● **指示文 A**:
記録のうち、「Click the subtitle」を含む行から「Justify the text」を含む行までを、両端の行も含めてそのまま書き写してください。

● **抜粋**:
□ □ □ □
「退職届を受理してもらえない」、「なかなか退職させてもらえない」などスムーズに退職できないというケースが増えてきています。
今回は、スムーズに退職を進めることができる対処法をご紹介します。
最短2週間で法律上は退職することができる
法律では会社員など雇用期間の定めがない場合、退職の申し入れから2週間経過すると雇用契約が終了すると規定されています。
つまり労働者には「退職の自由」が保障されており、自由に退職することが可能です。
契約社員や派遣社員など雇用期間に定めがある場合は、契約満了ままた雇用契約後1年以内はやむを得ない事情がない限り退職できません。
また労基法第15条によって、明示された労働条件と事実が異なる場合は労働契約を即時解除が可能です。
ただしお世話になった会社へ迷惑をかけないように、引き継ぎ期間も含めて1~3ヶ月前に退職の意思を伝えて円満退職を目指して進めていきましょう。
期間の定めのない雇用の場合(民法第627条第1項)労働者には「退職の自由」がある。そのため、退職を希望する労働者は自由に退職することができ、退職の意思表示から2週間が経過すると雇用関係が終了(=退職)する。
□ □ □ □
● **指示文 B**:
退職に関する抜粋の「今回は、スムーズに退職を進めることができる対処法をご紹介します。」という語句から始めて「情がない限り退職できません。」で終わる部分を、「労働者」を「従業員」に置き換えて書き直してください。

[テキストと要素を指し示す記録]
□ □ □ □
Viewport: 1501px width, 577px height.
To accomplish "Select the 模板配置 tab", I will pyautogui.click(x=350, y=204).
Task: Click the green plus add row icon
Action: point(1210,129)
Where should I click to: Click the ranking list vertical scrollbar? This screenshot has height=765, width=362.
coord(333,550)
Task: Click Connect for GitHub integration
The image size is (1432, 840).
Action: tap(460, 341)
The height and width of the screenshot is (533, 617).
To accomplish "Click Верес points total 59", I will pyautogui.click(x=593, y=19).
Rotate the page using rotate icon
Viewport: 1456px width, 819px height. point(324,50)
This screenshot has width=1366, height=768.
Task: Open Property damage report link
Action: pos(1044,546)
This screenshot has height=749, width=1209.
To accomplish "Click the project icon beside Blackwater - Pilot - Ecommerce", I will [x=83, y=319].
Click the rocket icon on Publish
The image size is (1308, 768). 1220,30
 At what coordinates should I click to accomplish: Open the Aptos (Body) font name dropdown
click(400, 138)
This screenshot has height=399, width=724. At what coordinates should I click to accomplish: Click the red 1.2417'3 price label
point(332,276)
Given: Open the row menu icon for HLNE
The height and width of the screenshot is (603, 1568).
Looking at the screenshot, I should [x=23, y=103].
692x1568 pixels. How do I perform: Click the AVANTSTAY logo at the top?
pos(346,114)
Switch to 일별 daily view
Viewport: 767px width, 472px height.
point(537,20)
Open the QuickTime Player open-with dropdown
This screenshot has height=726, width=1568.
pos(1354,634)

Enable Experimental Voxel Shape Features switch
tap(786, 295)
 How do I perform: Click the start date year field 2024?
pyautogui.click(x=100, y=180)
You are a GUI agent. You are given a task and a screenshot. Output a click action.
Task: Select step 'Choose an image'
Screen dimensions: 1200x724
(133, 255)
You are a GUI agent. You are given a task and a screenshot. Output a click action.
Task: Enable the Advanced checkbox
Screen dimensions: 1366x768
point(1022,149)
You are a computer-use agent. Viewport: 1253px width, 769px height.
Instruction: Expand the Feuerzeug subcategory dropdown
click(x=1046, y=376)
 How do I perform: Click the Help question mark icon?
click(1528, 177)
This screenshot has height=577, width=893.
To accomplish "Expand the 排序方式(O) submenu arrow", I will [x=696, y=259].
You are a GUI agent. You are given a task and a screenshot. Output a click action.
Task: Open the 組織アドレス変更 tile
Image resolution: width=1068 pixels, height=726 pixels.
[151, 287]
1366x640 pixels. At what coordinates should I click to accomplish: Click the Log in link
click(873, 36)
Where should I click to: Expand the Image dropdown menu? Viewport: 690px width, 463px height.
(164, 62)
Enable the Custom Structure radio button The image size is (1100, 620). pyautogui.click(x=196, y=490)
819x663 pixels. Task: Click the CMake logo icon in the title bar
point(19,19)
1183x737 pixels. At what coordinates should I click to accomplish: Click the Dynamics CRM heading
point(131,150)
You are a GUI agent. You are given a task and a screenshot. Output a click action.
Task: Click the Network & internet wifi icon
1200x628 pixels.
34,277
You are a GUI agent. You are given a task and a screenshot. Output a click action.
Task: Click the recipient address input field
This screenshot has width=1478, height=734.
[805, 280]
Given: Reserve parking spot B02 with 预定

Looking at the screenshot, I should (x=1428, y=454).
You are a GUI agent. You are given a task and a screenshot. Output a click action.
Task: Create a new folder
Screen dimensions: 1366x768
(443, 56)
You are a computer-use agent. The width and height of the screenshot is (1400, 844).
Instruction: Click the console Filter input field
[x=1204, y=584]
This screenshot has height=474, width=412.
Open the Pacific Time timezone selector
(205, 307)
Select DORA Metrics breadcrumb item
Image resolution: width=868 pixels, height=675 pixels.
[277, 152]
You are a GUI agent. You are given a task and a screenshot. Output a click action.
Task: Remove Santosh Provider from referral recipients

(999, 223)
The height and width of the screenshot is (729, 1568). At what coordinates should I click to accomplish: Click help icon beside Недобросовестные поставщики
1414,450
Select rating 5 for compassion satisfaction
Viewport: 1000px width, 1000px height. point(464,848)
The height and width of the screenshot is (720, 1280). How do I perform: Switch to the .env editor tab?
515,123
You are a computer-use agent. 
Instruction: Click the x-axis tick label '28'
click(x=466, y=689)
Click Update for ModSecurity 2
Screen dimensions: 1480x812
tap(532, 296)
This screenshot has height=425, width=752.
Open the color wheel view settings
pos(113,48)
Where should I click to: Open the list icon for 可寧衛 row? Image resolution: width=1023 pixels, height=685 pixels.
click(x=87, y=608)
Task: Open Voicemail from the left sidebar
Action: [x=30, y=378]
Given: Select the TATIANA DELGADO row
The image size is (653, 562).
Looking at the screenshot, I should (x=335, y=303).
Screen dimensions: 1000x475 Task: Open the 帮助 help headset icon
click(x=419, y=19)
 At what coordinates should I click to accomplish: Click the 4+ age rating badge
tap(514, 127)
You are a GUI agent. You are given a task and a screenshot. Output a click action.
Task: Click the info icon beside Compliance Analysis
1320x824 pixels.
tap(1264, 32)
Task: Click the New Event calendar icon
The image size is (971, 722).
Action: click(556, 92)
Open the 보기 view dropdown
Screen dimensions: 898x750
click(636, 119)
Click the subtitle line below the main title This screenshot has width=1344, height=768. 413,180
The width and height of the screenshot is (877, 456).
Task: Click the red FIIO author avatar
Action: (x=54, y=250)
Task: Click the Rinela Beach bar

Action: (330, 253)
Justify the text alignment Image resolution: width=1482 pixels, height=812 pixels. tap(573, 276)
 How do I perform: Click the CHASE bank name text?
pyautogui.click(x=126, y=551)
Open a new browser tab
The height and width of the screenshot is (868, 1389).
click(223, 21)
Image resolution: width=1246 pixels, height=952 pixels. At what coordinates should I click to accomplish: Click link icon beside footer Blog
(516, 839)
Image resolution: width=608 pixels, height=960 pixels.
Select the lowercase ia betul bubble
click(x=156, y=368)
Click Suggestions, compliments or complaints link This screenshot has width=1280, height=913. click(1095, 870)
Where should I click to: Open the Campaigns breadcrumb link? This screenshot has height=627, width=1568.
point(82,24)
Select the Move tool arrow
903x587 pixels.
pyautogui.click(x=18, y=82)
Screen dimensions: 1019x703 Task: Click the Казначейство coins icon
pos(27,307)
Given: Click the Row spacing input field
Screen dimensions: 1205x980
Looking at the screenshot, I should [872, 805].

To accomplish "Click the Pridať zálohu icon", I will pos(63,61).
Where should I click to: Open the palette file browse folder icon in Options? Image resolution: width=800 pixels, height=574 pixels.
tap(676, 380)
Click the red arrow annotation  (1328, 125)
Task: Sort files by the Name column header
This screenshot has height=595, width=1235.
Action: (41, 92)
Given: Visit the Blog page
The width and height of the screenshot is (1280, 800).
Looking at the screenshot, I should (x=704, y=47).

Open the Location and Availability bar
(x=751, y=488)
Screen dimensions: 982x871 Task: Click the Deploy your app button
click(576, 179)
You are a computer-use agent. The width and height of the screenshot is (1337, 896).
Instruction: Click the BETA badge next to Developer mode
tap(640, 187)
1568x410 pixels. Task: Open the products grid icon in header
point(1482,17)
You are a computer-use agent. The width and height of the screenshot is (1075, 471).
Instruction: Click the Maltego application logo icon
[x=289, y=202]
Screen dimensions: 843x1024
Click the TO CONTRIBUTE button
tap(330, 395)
□ □ □ □
● **解答 A**:
Click the subtitle line below the main title This screenshot has width=1344, height=768. 413,180
The width and height of the screenshot is (877, 456).
Task: Click the red FIIO author avatar
Action: (x=54, y=250)
Task: Click the Rinela Beach bar

Action: (330, 253)
Justify the text alignment Image resolution: width=1482 pixels, height=812 pixels. tap(573, 276)

● **解答 B**:
今回は、スムーズに退職を進めることができる対処法をご紹介します。
最短2週間で法律上は退職することができる
法律では会社員など雇用期間の定めがない場合、退職の申し入れから2週間経過すると雇用契約が終了すると規定されています。
つまり従業員には「退職の自由」が保障されており、自由に退職することが可能です。
契約社員や派遣社員など雇用期間に定めがある場合は、契約満了ままた雇用契約後1年以内はやむを得ない事情がない限り退職できません。